Let’s say Trump does cut some taxes. What will he replace them with? Money from foreign countries, the ones that sell their goods here, where consumption makes up the vast majority of our economy. Last month, Trump gave a kind of free-form associative answer to a question about this idea. “We’re going to be taking in trillions of dollars, and as much as child care is talked about as being expensive, it’s, relatively speaking, not very expensive compared to the kind of numbers we’ll be taking in,” he said. On Thursday, during a speech in Detroit, he made the deeply wrong case that 19th-century America was prosperous because it collected money from abroad. The idea here is that there is a vast, untapped pool of money that foreign countries like China have been withholding from the U.S. and that by closing off our markets, we would be able to make up the difference and reverse 50 years of globalization.

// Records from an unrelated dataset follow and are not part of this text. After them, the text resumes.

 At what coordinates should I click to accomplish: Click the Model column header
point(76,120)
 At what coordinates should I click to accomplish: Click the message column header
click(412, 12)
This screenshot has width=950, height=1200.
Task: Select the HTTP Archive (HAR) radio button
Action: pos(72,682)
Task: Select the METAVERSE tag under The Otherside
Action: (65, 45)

For Trump, whom voters see as more capable of handling the economy than Harris, Biden’s weakness on the issue has been a potent line of attack. But take stock of what Trump is actually proposing to do if he wins back the White House. All his tax cuts would reignite the same problems: an excess of money in the economy at a time of high chaos. The world remade under him may very well look a lot like the bad days of 2021 and 2022, when prices were spiraling out of control and an incumbent president began to look very vulnerable. Maybe Trump wouldn’t mind so much since this would be his final term in office anyway. Though the phrase final term does not seem to be in the man’s vocabulary.